TopHat is a fast splice junction mapper for RNA-Seq reads. It aligns RNA-Seq reads to mammalian-sized genomes using the ultra high-throughput short read aligner Bowtie, and then analyzes the mapping results to identify splice junctions between exons.
Tophat 2.0.3 is installed on Fourierseq as of 06/11/12.
Very basic Tophat command:
nohup tophat -p 4 -r <mate-inner-distance> -G <gfffile> <bowtie_index_prefix> <R1.fasta> <R2.fasta> &>tophat.log &
- – bowtie1 can be added to ask tophat to use bowtie1 instead of bowtie2 (bowtie2 does not support colorspace data).

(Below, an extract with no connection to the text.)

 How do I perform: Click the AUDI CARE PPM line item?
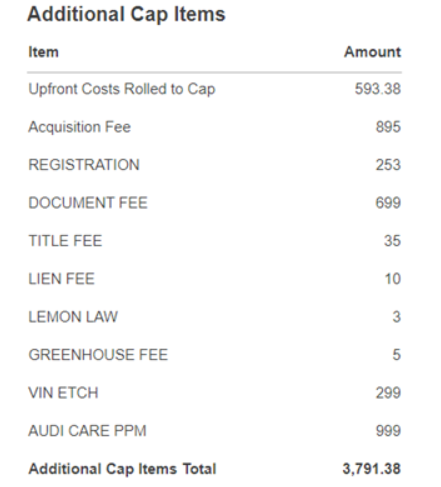click(87, 431)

- - C for colorspace (provide csfasta and quality files when using the flag)
Example 1: For mouse:
nohup tophat -p 4 -r 130 -G /usr/local/genome/references/mmu_ncbi37/mm9_ucsc-known.gff3 /usr/local/genome/references/mmu_ncbi37/mmu_masked_ncbi37.fasta sim.test1.forward.fa sim.test1.reverse.fa &>tophat.log &
Example 2: For human:
tophat --transcriptome-index=/usr/local/genome/references/hg19/bowtie_gtf_index/hg19.gtf /usr/local/genome/references/hg19/bowtie_index/hg19.bs.bowtie <reads.fq>
Cufflinks 2.0.0 is installed on Fourierseq as of 05/24/12
Very basic cufflinks command:
nohup cufflinks accepted_hits.bam -o cufflinks_outputdir &>cufflinks.log &
- -G reference.gtf can be added to use reference annotation to assemble transcripts. This will not assemble novel transcripts.

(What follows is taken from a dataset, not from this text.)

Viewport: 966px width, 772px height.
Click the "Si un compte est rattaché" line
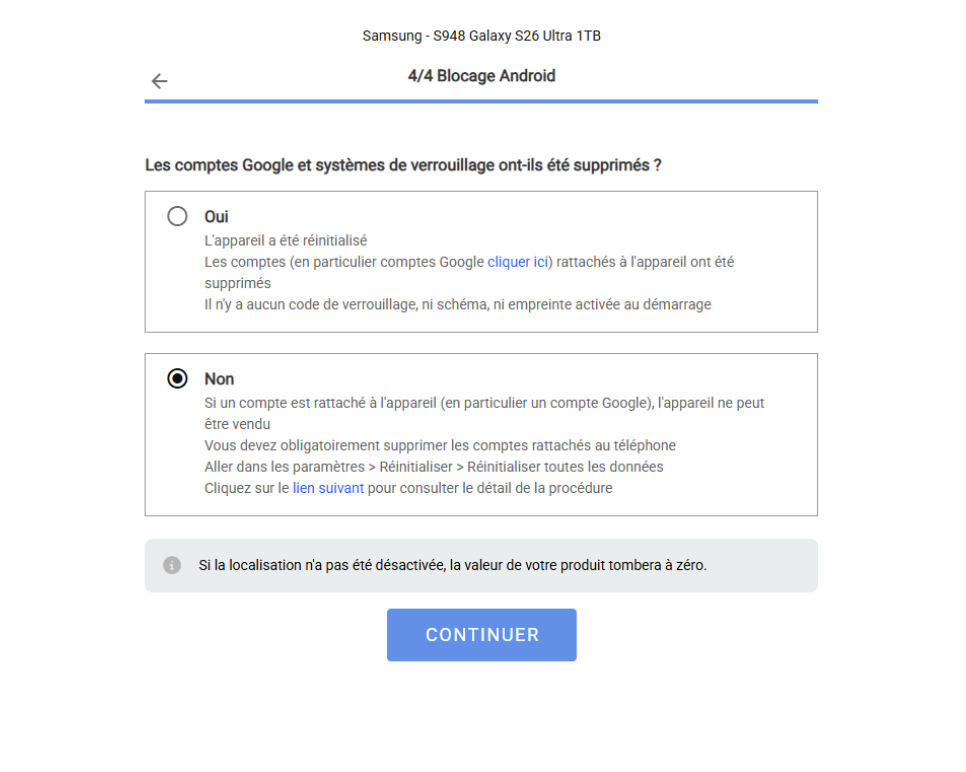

- -g reference.gtf can be added to use the reference annotation as a guide to assemble transcripts. This will include reference transcripts and novel transcripts.
- accepted_hits.bam : bam file created by tophat
An error during the segment mapping step with tophat 2.0.2 (Error: segment-based junction search failed with err =1) has been encountered that is solved by not using multiple threads (-p option).